■ Work required: Lines from the records below that contain the word "Moroccan" are to be copied out.

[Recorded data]

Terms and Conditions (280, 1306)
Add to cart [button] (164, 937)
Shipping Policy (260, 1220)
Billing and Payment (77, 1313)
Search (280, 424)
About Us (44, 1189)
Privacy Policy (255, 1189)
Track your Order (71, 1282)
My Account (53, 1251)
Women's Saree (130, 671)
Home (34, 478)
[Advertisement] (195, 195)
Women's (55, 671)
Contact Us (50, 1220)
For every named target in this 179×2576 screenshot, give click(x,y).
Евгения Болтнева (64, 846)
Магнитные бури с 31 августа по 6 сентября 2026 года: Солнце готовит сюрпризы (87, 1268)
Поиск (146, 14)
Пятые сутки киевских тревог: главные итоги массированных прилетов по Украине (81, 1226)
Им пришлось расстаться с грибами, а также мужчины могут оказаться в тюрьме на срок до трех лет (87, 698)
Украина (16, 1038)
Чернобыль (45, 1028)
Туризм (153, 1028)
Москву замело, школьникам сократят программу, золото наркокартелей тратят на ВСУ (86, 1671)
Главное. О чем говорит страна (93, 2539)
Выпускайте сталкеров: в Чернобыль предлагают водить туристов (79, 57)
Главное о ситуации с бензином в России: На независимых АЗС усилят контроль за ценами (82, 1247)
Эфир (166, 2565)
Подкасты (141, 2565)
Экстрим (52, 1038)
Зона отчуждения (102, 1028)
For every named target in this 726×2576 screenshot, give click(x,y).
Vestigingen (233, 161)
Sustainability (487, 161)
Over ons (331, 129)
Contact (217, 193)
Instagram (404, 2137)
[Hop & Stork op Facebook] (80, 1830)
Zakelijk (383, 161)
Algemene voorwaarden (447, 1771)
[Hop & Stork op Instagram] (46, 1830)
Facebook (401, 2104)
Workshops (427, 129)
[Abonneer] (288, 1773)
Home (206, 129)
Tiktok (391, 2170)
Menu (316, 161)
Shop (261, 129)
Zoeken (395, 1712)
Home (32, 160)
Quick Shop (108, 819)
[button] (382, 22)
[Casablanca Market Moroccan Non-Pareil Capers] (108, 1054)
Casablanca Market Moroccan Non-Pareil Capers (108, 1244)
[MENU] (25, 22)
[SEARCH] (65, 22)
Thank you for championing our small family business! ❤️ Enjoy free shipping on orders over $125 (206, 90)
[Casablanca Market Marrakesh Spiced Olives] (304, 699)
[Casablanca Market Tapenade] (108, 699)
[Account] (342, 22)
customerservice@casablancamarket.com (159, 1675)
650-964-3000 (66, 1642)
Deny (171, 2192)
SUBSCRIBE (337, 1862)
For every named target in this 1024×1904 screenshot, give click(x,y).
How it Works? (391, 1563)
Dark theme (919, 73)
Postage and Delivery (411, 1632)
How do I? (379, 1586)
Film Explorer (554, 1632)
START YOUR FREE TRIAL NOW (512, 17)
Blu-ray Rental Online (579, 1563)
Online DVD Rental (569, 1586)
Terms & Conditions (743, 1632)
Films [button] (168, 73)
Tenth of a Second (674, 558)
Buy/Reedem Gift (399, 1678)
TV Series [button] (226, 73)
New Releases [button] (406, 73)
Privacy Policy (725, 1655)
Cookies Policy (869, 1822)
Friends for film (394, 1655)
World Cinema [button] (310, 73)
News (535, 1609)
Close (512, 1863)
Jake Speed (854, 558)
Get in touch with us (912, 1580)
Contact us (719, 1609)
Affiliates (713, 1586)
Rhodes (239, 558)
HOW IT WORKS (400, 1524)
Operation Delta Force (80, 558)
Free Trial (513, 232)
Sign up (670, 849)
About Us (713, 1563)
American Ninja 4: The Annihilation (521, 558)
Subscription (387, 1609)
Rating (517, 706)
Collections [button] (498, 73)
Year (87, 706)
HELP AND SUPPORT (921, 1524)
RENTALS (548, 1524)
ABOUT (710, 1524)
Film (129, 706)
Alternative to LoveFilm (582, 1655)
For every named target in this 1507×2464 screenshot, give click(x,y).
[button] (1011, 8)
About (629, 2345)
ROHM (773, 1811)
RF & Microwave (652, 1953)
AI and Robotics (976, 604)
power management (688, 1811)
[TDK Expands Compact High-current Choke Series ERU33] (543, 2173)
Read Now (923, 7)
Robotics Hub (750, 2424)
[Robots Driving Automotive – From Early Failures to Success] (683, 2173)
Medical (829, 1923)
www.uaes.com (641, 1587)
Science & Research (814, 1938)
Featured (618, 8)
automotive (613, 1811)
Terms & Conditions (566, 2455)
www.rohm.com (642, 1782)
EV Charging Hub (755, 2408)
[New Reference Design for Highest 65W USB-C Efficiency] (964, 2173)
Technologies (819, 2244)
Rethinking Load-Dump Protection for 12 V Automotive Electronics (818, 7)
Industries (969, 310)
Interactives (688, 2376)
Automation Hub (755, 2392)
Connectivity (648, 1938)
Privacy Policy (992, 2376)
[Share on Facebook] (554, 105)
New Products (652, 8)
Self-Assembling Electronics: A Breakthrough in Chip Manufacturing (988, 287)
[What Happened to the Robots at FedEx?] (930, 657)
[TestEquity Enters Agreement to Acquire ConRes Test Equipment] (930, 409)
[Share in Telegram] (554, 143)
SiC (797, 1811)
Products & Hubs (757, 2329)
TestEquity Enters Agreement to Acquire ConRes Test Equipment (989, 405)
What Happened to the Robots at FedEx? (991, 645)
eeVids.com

■ Solved problem:
[Casablanca Market Moroccan Non-Pareil Capers] (108, 1054)
Casablanca Market Moroccan Non-Pareil Capers (108, 1244)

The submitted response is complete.